Dataset entries

[Start of Attachment]

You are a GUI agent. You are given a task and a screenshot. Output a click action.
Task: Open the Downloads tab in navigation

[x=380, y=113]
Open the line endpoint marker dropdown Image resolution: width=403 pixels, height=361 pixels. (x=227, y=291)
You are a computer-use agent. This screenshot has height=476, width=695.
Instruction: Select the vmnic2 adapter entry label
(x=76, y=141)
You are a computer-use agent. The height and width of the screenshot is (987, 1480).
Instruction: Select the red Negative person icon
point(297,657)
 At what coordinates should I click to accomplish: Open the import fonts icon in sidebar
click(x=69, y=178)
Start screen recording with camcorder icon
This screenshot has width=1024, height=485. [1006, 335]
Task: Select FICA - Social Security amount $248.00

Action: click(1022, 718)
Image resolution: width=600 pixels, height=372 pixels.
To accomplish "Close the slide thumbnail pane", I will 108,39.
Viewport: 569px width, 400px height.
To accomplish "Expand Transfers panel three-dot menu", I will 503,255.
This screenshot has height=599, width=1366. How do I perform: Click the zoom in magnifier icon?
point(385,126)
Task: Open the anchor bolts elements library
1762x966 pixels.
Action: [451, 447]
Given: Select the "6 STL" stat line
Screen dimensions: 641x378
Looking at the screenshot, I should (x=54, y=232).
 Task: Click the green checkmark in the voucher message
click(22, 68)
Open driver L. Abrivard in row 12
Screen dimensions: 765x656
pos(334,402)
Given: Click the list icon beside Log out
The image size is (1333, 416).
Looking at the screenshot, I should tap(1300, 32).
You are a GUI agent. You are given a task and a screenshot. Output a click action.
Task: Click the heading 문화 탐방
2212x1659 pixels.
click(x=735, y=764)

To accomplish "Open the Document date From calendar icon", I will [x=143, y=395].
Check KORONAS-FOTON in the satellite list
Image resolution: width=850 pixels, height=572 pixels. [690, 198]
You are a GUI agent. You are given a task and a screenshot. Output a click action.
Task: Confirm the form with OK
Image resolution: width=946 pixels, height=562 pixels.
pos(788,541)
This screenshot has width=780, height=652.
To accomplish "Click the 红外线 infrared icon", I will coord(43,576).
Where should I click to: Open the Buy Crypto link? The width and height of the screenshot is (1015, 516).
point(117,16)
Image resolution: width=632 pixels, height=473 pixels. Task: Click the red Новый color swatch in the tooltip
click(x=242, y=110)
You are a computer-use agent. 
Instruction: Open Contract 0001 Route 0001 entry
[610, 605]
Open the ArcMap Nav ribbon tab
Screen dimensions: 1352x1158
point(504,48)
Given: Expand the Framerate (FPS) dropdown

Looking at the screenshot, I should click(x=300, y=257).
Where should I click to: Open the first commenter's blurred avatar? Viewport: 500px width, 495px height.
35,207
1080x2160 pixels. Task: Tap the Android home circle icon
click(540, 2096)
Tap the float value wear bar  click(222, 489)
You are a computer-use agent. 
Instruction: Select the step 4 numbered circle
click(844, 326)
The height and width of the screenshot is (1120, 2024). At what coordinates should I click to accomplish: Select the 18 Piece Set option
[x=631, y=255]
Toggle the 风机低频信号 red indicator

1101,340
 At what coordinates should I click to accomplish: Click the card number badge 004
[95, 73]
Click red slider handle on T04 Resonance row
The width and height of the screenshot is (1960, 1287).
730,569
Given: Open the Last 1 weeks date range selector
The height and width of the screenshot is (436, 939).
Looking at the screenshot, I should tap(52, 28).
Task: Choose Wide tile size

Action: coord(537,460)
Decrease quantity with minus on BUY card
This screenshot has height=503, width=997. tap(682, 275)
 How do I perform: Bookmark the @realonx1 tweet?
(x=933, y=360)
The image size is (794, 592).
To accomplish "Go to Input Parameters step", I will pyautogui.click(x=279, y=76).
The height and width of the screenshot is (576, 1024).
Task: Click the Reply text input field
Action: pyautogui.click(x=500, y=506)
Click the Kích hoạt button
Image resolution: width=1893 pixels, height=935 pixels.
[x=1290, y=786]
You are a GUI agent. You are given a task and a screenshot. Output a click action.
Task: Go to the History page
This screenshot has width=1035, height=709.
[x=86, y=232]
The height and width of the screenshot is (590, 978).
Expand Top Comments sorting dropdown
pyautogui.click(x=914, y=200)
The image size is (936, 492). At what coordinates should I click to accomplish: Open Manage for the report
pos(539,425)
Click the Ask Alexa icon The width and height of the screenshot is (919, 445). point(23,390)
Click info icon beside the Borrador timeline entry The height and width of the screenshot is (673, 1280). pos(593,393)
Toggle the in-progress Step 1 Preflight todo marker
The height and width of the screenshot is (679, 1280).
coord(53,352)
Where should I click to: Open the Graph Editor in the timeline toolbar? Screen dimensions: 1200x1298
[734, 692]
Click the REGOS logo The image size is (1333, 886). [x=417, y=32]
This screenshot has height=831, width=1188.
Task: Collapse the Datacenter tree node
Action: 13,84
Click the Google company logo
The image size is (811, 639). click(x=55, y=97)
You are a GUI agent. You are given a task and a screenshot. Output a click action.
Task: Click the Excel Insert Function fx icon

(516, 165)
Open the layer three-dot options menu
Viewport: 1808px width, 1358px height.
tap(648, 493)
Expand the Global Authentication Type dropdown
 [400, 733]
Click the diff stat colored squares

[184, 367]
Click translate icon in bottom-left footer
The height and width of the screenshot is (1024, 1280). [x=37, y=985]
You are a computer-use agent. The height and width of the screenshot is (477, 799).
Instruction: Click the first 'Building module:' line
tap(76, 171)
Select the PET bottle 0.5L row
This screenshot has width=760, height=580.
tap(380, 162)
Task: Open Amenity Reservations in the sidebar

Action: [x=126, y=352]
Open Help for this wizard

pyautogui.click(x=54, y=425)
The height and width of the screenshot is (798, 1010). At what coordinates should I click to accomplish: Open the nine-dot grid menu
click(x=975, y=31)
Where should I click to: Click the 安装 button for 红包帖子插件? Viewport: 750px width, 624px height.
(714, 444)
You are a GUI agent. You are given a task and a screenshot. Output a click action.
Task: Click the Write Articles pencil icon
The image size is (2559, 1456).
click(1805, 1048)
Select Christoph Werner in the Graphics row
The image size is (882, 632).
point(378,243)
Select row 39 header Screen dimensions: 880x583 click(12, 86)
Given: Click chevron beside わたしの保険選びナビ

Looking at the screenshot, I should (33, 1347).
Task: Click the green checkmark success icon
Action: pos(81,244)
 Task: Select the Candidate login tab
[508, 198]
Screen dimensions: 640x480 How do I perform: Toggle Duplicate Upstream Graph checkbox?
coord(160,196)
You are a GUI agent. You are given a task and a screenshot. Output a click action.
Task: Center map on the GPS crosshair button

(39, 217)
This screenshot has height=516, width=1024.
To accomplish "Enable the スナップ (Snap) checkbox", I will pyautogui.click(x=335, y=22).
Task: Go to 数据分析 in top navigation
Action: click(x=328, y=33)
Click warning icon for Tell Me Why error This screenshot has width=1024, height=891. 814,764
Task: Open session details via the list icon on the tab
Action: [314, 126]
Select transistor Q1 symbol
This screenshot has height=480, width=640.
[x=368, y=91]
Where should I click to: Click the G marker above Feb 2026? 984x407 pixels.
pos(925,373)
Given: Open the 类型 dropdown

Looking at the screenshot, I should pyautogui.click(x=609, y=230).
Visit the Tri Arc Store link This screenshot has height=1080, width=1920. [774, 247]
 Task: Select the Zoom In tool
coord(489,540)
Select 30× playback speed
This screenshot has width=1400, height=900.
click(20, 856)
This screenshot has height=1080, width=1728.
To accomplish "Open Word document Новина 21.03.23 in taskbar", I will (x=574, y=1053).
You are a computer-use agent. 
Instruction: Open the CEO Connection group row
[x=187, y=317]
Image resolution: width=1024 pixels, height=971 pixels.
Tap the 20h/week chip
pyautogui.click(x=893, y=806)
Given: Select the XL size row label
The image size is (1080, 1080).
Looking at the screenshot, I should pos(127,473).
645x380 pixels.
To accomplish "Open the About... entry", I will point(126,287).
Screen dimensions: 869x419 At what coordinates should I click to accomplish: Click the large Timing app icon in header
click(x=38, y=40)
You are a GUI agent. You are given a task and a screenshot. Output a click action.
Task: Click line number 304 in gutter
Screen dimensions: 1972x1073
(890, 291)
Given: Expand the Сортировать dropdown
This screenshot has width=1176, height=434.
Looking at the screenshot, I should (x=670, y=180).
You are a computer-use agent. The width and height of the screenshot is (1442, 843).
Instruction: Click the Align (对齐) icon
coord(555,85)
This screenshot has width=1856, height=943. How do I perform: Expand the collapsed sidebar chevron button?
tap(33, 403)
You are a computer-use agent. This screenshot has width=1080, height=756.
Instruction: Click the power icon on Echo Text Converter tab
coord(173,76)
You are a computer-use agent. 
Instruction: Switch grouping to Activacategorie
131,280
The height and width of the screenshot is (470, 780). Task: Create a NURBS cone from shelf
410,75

[End of Attachment]

Only the lines above from the one with "Select Christoph Werner in the Graphics row" up to and including the one with "This screenshot has height=516, width=1024." should be repeated, exactly as written.

▶ _Expected answer_:
Select Christoph Werner in the Graphics row
The image size is (882, 632).
point(378,243)
Select row 39 header Screen dimensions: 880x583 click(12, 86)
Given: Click chevron beside わたしの保険選びナビ

Looking at the screenshot, I should (33, 1347).
Task: Click the green checkmark success icon
Action: pos(81,244)
 Task: Select the Candidate login tab
[508, 198]
Screen dimensions: 640x480 How do I perform: Toggle Duplicate Upstream Graph checkbox?
coord(160,196)
You are a GUI agent. You are given a task and a screenshot. Output a click action.
Task: Center map on the GPS crosshair button

(39, 217)
This screenshot has height=516, width=1024.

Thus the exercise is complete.